__COMPLETE THE FOLLOWING__:
[A] Answer these questions from the passage on nitric oxide (NO) and endothelin (ET) after burns:
(i) Whose synthesis does NO inhibit under the normal situation?
(ii) Besides burns wounds, where are the iNOS and ET mRNA genes located?
(iii) What do the protein-rich exudates provide?
[B] Continue the passage on nitric oxide (NO) and endothelin (ET) after burns from where it stops.

__DOCUMENT SECTION__:
====

NO expresses its effects in two ways. On the one hand, NO is antagonistic with ET in dilating micro blood vessels, forming a protective layer in tunica intima, preventing platelet and neutrophil from adhering to the vessel wall and inhibiting the formation of microthrombus. On the other hand, the excessive release of NO may result in severe wound exudation and edema in the early stages postburn, thus increasing damage to tissues and cells. Under the normal situation, NO and ET maintain a certain dynamic equilbrium as an increase of ET promotes an elevation of NO synthesis while NO inhibits the synthesis of ET. A physiologic ratio of ET/NO represents a healthy balance.

According to the studies in recent years, the iNOS and ET mRNA genes located in burns wounds, heart, lung, kidney, liver and gastrointestinal tract express an increasing activity postburn, which leads to a massive release of ET and NO, especially from the wound. The significant increase of ET and NO in the circulation and the imbalance of ET/NO ratio have a close correlation with shock, acute renal failure, acute respiratory failure, stress ulcer and cerebral edema after severe burns. Great care must be paid to the role of ET/NO if one is to prevent progressive damage of the wound tissues in the zone of stasis at the early stages postburn [2]:
1. NO and ET, known as the most potent vasoconstriction and vasodilatory factors, should maintain a healthy balance during the critical postburn period.
2. The increment of NO and ET in blood plasma postburn has a positive relationship with the increase of the capillary permeability, leading to massive exudation and hyperedema [3, 4].
3. The increase of ET in plasma, the contraction and spasm of the micro blood vessels, the thrombus formation around the wound and underlying tissues, and edema pressure may cause secondary ischemia and necrosis to the adjacent tissues.
4. The exudates, being rich in protein, provide a good culture medium for bacteria growth.

====

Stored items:
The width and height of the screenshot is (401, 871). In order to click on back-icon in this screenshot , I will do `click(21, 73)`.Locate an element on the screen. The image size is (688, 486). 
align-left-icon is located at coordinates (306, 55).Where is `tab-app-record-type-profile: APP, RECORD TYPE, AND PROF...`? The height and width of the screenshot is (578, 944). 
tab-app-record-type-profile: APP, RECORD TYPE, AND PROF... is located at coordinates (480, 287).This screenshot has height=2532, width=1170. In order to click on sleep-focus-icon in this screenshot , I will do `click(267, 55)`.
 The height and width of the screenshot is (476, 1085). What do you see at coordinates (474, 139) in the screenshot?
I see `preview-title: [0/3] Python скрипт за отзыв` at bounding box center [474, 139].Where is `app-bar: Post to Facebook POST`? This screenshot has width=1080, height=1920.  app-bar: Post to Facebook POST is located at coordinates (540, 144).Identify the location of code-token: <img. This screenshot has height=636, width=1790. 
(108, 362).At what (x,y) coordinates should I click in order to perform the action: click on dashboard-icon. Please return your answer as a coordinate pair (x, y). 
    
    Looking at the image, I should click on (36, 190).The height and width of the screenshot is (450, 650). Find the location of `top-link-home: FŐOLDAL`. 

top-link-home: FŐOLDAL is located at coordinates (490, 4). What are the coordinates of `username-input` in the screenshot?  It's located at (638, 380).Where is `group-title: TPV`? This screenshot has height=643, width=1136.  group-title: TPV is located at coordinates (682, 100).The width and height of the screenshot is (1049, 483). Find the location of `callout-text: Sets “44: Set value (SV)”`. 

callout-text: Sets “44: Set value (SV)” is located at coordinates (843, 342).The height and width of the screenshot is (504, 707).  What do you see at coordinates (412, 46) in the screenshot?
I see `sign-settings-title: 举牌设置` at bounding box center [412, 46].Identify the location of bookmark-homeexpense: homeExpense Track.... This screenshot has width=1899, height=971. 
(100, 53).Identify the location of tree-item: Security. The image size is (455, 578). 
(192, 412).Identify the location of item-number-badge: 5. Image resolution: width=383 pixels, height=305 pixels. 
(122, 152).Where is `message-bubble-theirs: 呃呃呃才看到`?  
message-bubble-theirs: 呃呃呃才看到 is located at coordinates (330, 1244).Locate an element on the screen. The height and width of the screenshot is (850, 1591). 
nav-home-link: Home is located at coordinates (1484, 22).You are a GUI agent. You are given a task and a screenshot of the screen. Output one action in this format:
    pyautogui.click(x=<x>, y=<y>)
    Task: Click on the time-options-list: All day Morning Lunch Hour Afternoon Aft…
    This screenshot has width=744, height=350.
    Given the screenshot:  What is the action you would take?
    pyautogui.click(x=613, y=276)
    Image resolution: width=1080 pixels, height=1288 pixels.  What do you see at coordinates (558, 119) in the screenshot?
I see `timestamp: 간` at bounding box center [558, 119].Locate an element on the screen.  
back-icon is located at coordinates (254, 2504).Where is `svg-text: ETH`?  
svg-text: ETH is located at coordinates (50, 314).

====

__EXERCISE RESULTS__:
[A]
(i) The synthesis of ET.
(ii) In the heart, lung, kidney, liver and gastrointestinal tract.
(iii) A good culture medium for bacteria growth.

[B]
It was found that the application of a non-selective ET receptor antagonist, AK-044, may alleviate the secondary damage to burns wounds resulting from the increase of ET [5]. In this study, the increment of ET and NO in the BRT with MEBT/MEBO group was obviously lower than that in the dry-exposed group. In the former group, the ET/NO ratio in plasma decreased after 1 day toward a normal level of 2.95, representing a timely improvement in the tissue microcirculation status particularly in the zone of stasis. This prevented the occurrence of progressive microthrombosis and prevented the progressive necrosis of tissue by optimizing the wound environment. In the dry-exposed group, ET and NO increased significantly at all phases and the ET/NO ratio in plasma remained much higher than normal level (2.95), usually at around 6. ET might play a dominant role in this change by keeping the micro blood vessel contracted and spasming for a long time resulting in microthrombosis, low vitality of wound tissues and poorer healing process compared to that in the BRT with MEBT/MEBO group. The results suggest that the BRT with MEBT/MEBO group is superior to the dry-exposed group in wound healing time and outcome. However, further study is yet to be conducted for the specific mechanism on how MEBO controls the adequate release of ET and NO from the burns wounds, and on how to promote the return of the ET/NO ratio to normal as rapidly as possible.

Reference
1. Bonaldi LA, Frank DH: Pathophysiology of the burn wound; In Achauer BM(ed): Management of the Burned Patient. Norwalk, Appleton & Lange, 1987, pp 21-47.
2. Battal MN, Hata Y, Matsuka K, et al: Reduction of progressive burn injury by using a new nonselective endothelin-A and endothelin-B receptor antagonist, Tak-044: an experimental study in rats. Plast Reconstr Surg 1997; 99: 1610-1619.
3. Kowal VA, Walenga JM, Sharp PM, et al: Postburn edema and related changes in interleukin-2, leukocytes, platelet activation, endothelin-1, and C1 esterase inhibitor. J Burn Care Rehabil 1997; 18: 99-103.
4. Sozumi T: The role of nitric oxide in vascular permeability after a thermal injury. Ann Plast Surg, 1997; 39: 272-277.
5. Jia XM, Zhu ZM, Zeng Q, et al: The dynamic changes of endothelin-1 in rat plasma, wound and organs at the early stages postburn. Med J PLA 1997, 22: 40-42.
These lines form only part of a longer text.